* Passage:
* * * * *
# Second side problems



## Big Don (Dec 20, 2007)

At my class last Thursday we started learning form FOUR. I just barely got Short Two down, and my Sifu decided to start us all (6 of us) on Four. 
Now, I'm a tad jacked up. Never having been anywhere close to coordinated, I am having a really hard time getting my head around doing the second side of techniques. In 45 minutes we learned (because I was holding the others back) just the very beginning, Protecting Fans/Hand Isolation/Second side of Protecting Fans/ Second side of Hand Isolation. 
I get it, that is I understand why we do it. I've seen it done. Four just looks bad *** when executed with speed, power and accuracy. My problem is getting my body to do it. I am right handed. My Sifu's focus is more on technique and fighting ability, so we are left to ask to be taught the forms. When we ask we are never turned down. I just never asked, and now, I'm paying for it. What is really hard for me is NOT judging myself against other people, especially since we have a large number of teenagers of high rank, and it is really hard for me to see 16 and 17 year olds pick up information and techniques so much faster. 
Any advice?


----------



## Blindside (Dec 20, 2007)

It sounds like you are being asked to run before you can walk.  Short 2 to Form 4 is a huge jump in technical difficulty.  Do you already have the techniques of Form 4, or are you learning the technique and the form at the same time?

If you are a slow learner, try taking some private lessons so you can learn at your own pace.  

Lamont


----------



## Big Don (Dec 20, 2007)

Blindside said:


> It sounds like you are being asked to run before you can walk.  Short 2 to Form 4 is a huge jump in technical difficulty.  Do you already have the techniques of Form 4, or are you learning the technique and the form at the same time?
> 
> If you are a slow learner, try taking some private lessons so you can learn at your own pace.
> 
> Lamont


I've got most of the techniques.On one side...
 Private lessons are a great idea, and something I feel kinda dumb for not thinking of. Thanks, sometimes it takes someone else stating the obvious to get it through.


----------



## KenG (Dec 20, 2007)

what happened to short and long three...


----------



## michaeledward (Dec 20, 2007)

I'd suggest you walk to the far corner of the studio and review Short Form 2; if that is the form you are currently learning.


----------



## Flying Crane (Dec 20, 2007)
* * * * *
* Dataset section:

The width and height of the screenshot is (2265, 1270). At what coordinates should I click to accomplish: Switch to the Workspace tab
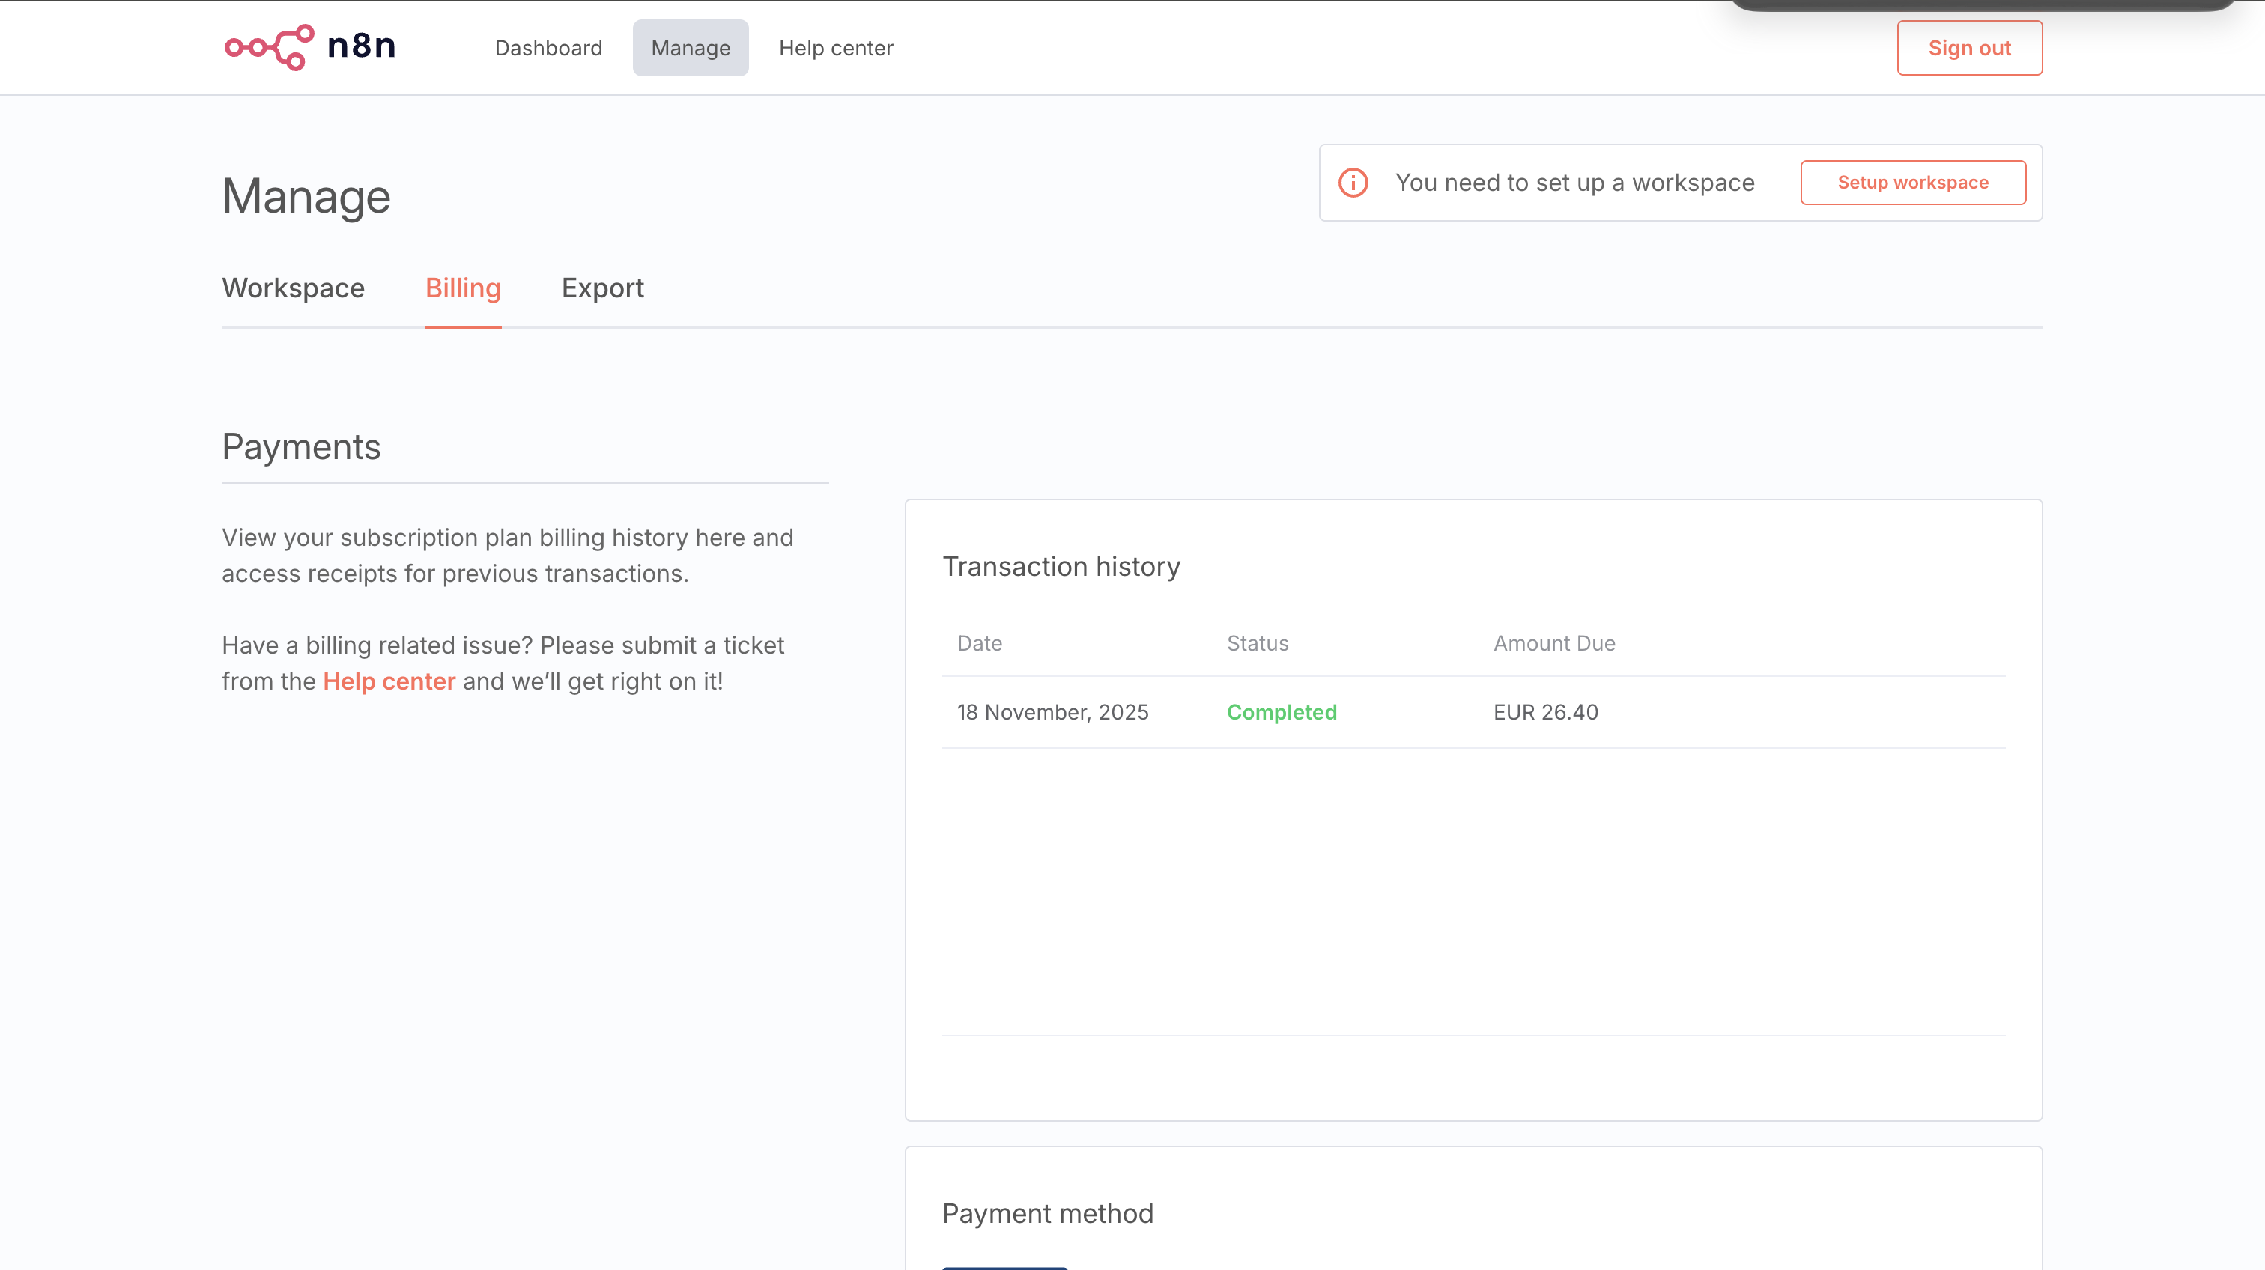(293, 288)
* * * * *
* What is being asked: Write the next part of the forum thread about struggling with the second side of Form Four, starting right after its final line. Nothing here depends on the lines.

* Response to the task:
Hi Don,

two thoughts here

1.  I practice all techs on both sides, from the point when I learn them forward.  I know this notion is often debated in the kenpo community.  Many feel it is unnecessary, some even feel it can be detrimental to your development.  I personally feel that I benefit from it, so I do it. If you get in that habit, then when learning a form like Long Four, where the techs are done on both side, makes it a lot easier.  You will run into this when you learn Long Three and Long Five as well.   I havent learned Six and onward so I can't speak for those, but I suspect it's the same.

2.  You may not be ready for Long Four, if you skipped over the Threes.  Just a thought.  It can be frustrating if you have bitten off more than you are ready to chew and swallow.  Maybe ask your instructor to start working on Long Two and then the Threes with you instead, before you tackle Long Four...


----------



## Big Don (Dec 20, 2007)

Thanks, everyone.
Flying Crane:
I can see how practicing both sides would be beneficial, especially on those techniques which are performed on both sides. 
One of our Black Belts demonstrated SIX just to show us what is in our futures. Not only on both sides, but,some techniques are done in reverse. Yeah, that looks like fun...
I will absolutely ask to go back to Long Two...

There are 5 of us who started within a month of each other and we have tested together from Orange to Green and my Sifu has said he would like to keep us all together all the way to our Black Belts. Sadly, life, (work, school, etc) has interfered at times and we have learned techniques in different orders and numbers as we train and learn.


----------



## tellner (Dec 20, 2007)

Practicing everything on both sides all the time is nice at a certain point. But it sounds like you aren't anywhere near that point yet. You need to stand before you can run, and it sounds like you need a while to get your balance. 

You need to get to the point where you can perform the sequences smoothly and comfortably. It goes much, much faster if you don't have to worry about whether your it's your left or right which is supposed to be doing "Plummeting Butterfly Approaches the Mildew Stain". Get it down on one side. Once that's dialed in doing it on the other side will come very quickly. Try to do both at once and it will take more than twice as long. Much more.


----------



## MJS (Dec 20, 2007)

Big Don said:


> At my class last Thursday we started learning form FOUR. I just barely got Short Two down, and my Sifu decided to start us all (6 of us) on Four.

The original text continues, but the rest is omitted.